By chromosome (chromosomal mutations)
- Inversion – A part of the chromosome breaks off, flips around, and reattaches back
- Translocation – A chromosome swaps bits of genetic material with another chromosome
- Robertsonian Translocation – Two acrocentric chromosome are stuck together to make a larger chromosome
By their effect on proteins
Finally, mutations can be classified depending on the effect it has on the amino acid sequence of a protein.
- Missense Mutation – Results in change to amino acid sequence
- Nonsense Mutation– Results in premature stop codon
- Silent Mutation – Results in no change to the amino acid sequence
DNA Repair Mechanisms
Just like mutations, DNA repair can happen either during replication or outside of replication. DNA polymerase synthesizes new DNA in the 5’ – 3’ direction. 3’- 5’ exonuclease activity or the proofreading activity of DNA polymerase allows the enzyme to go back, remove mismatched bases, and put in the correct ones. Note that the enzyme that made the error is not always the same enzyme that does the repairs.
Mutations that go undetected during replication or are the result of a mutagen can be repaired outside of replication. Here are the five repair mechanisms that may be applied:
- Direct Reversal – Enzymes can directly come and fix the affected region without breaking the phosphodiester DNA bond.
- Mismatch Repair (MMR) – This mechanism only occurs at newly synthesized daughter strands after replication. It fixes mismatched bases as well as insertion and deletion loops that are results of replication slippage.
- Base Excision Repair (BER) – Corrects single base distortions that don’t alter the DNA too much.
- Nucleotide Excision Repair – Deals with bulky, distorting damage to the DNA. A 10-20 long nucleotide strand is removed both upstream and downstream from the damaged site. Gap is then filled with correct nucleotides and sealed with ligase.

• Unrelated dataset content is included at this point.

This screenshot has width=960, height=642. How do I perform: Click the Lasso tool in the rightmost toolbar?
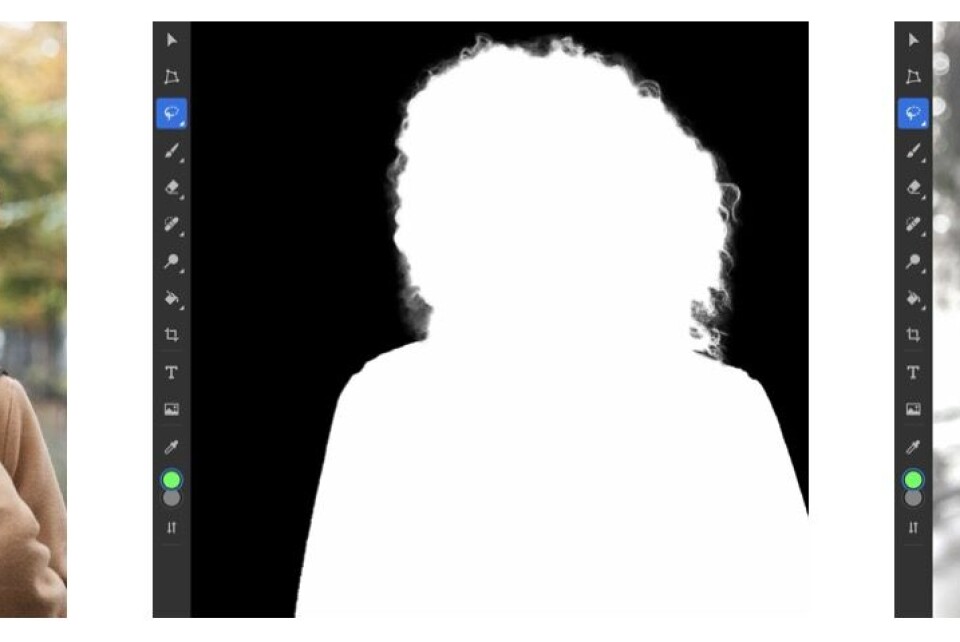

- Interstrand Crosslink Repair (ICR) – This repair mechanisms involves two rounds of nucleotide excision repair. A round of repair is conducted on each strand.
Repair of DNA breaks
Mutagens can cause single or double strand breaks.
Single Strand Break Repair – A team of enzymes come and seal the DNA back together.
Double Stranded Break Repair – There are two mechanisms to know for this:
- Homologous Recombination Repair – A homologous sister chromosome is used as a template to repair the break. It is a high fidelity process.
- Non-homologous Enjoining – This mechanism does not use a template, making it a lower fidelity process. The ends on each side of the break are stuck back together. Sometimes, genetic material is lost.